**Task requirements**
Take the line that contains "Instruction: Click the number 3 orange box" and each line after it to the end of the data below, and set them down exactly, omitting pictures.

**Source data**
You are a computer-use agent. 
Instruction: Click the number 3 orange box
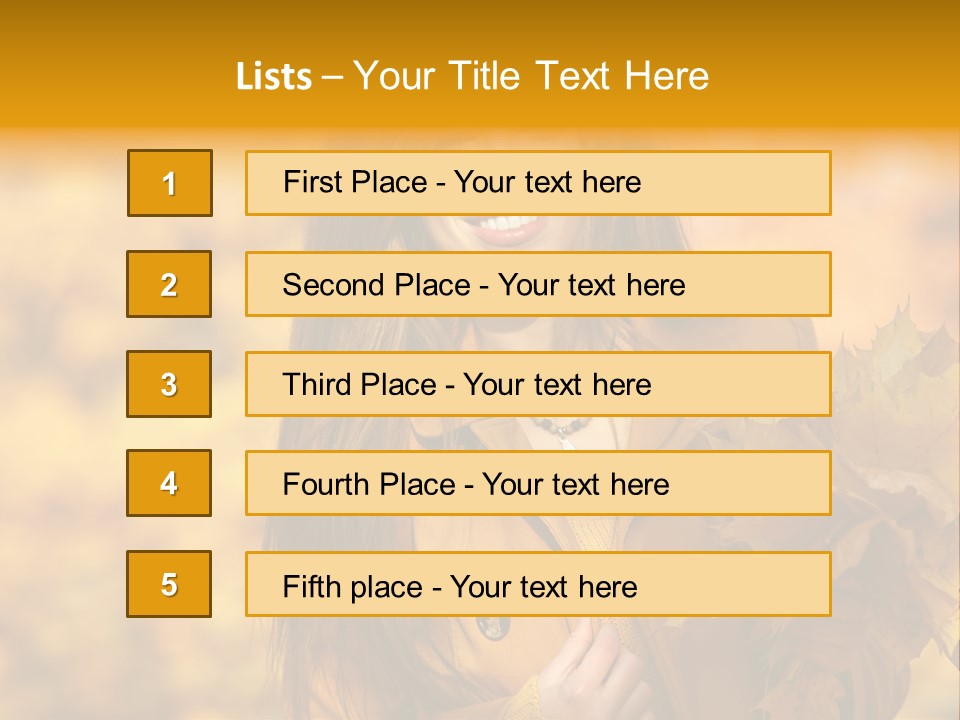coord(169,384)
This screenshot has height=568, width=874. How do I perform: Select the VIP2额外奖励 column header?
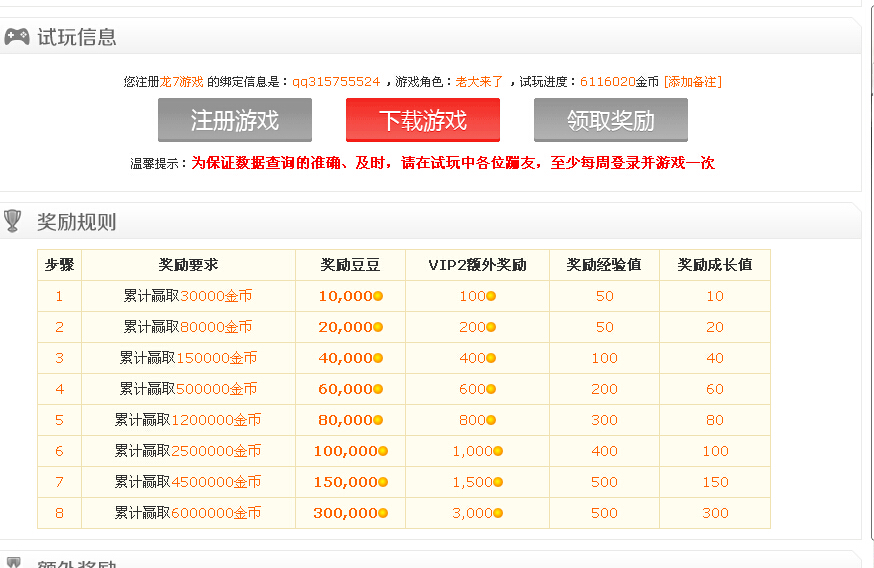pos(477,265)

**Exercise answer**
Instruction: Click the number 3 orange box
coord(169,384)
This screenshot has height=568, width=874. How do I perform: Select the VIP2额外奖励 column header?
pos(477,265)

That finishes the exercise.